July 2016 Networth update: $406, 580 (+1.1%)

Not too bad considering I was out of the country for two weeks!  Sometimes being out of the country is better though as I tend to spend less when I am traveling (depending on where I am traveling to of course!).  This month I had the auto insurance payment to contend with and also had a double whammy with the depreciation adjustment of my car for July 2016 (updated annually).

I was out of the country with crappy Internet with the Brexit panic otherwise I would have bought more.  By the time I had access to Internet the prices rebounded.

My goal for the end of 2016 as one of my personal finance resolutions is to reach $420,000 in net worth.  Now I just have $13,000 towards my goal of $420,000 by the end of the year.  With six more months to go (I go from January 2016 to January 2017), I am on track, I think.  That's a little over $2500 per month.  My long term goal is to have a net worth of one millllllion dollars by the time I reach 40.  We will see how that goes…with kids hopefully in the forecast, this plan might get derailed, but you never know!

Okay, so here’s the breakdown for July 2016: $406,580 (+$4410)

ASSETS:

CASH: $38,620 (+7.5%)

  • Once I deplete the cash in my non-registered account (yes, there is more cash in there) I will start moving this cash into investing accounts.  It is nice to keep it here for an emergency fund anyway.
  • I added up my chequing and savings accounts (High Interest Savings Account). I automatically deduct money from my chequing account and have it siphoned to the HISA account (paying yourself first)

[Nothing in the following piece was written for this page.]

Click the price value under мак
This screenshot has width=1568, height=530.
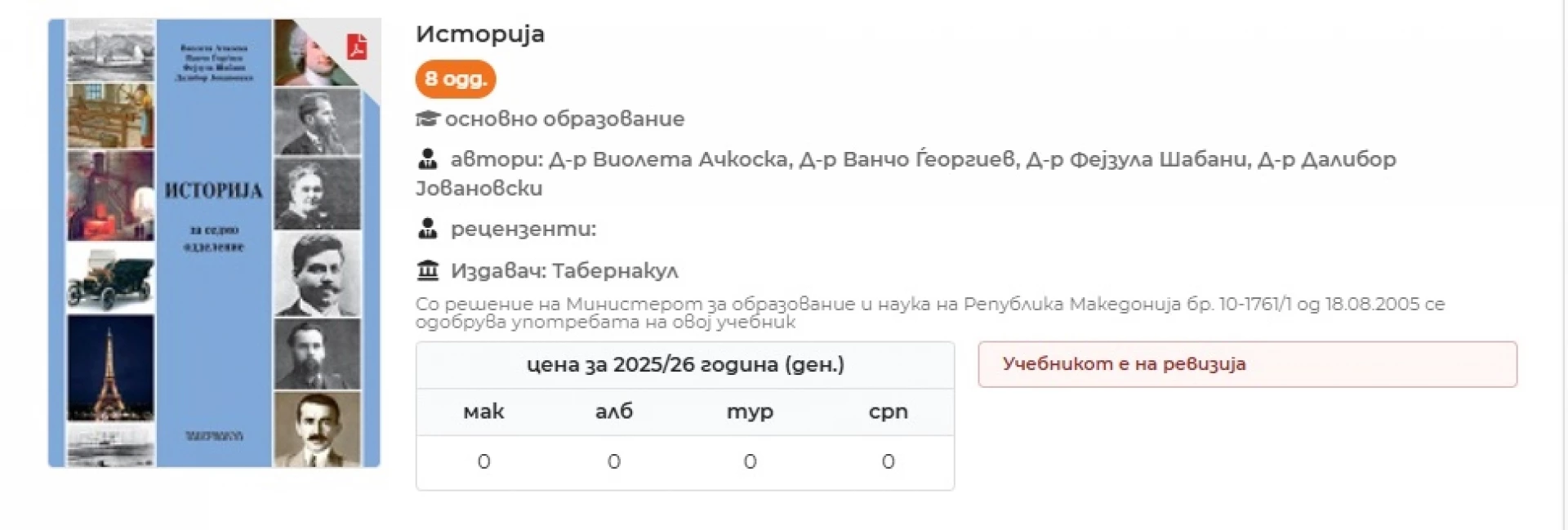coord(483,462)

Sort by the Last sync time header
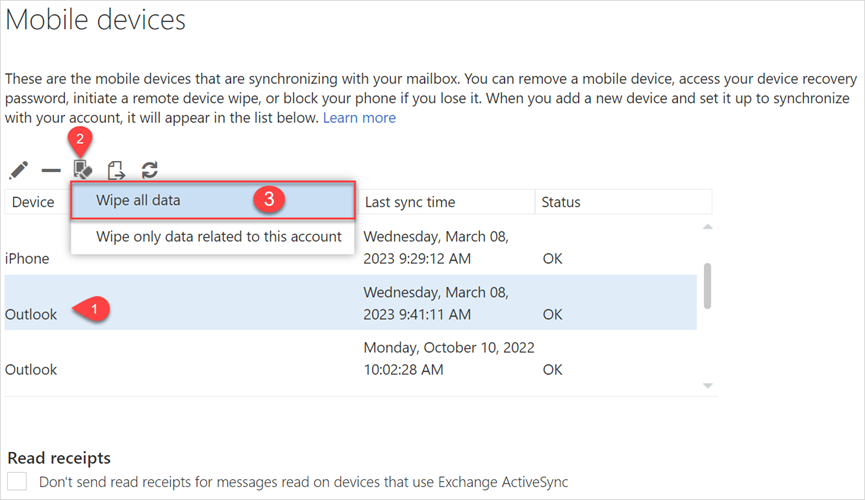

Non-Registered: $81,500 (-0.2%)

  • Down a few hundred dollars this month
  • I still have a lot of cash in my non-registered account hence the poor performance
  • These are stocks that capture the “moment in time”, including unrealized gains or losses in my BMO Investorline and Questrade accounts.

RRSP: $61,650 (-0.6%)

TFSA: $58, 570 (+1.6%)

HOME: $272,000

  • I'm a little divided on what to do with my home now that I'm getting hitched soon.  I'm pretty keen on selling it or just renting it out.  Fiancee and I have discussed things and we are going to rent a two bedroom place for the next year or two.

CAR: $15,625 (-6%)

  • I updated it for 2016-2017 with the Canadian Black Book price, will update it again in July 2017 with the depreciated price

LIABILITIES:

Credit Cards: $245

  • I signed up for the Chase Marriott Visa and also have an American Express Gold Rewards Card again, with the goal of travel hacking my way to trips.
  • I use Mint.com account but I only added my credit card (this is helping a bunch so that I can keep track of my spending)
  • I've redeemed $0 for 2016 so far with my MBNA World Points World mastercard
  • I pay off my full amount every month (and folks, it’s VERY important you do so otherwise you’re losing out on a 19% return!) but include it in my net worth update so I have an accurate picture of my actual net worth. I sort of think “If I were to sell everything right now, what would my net worth be?” I guess I shouldn’t put it in the liabilities column since i pay it off regularly, BUT in mint.com it’s under the liability column so I’ll do the same.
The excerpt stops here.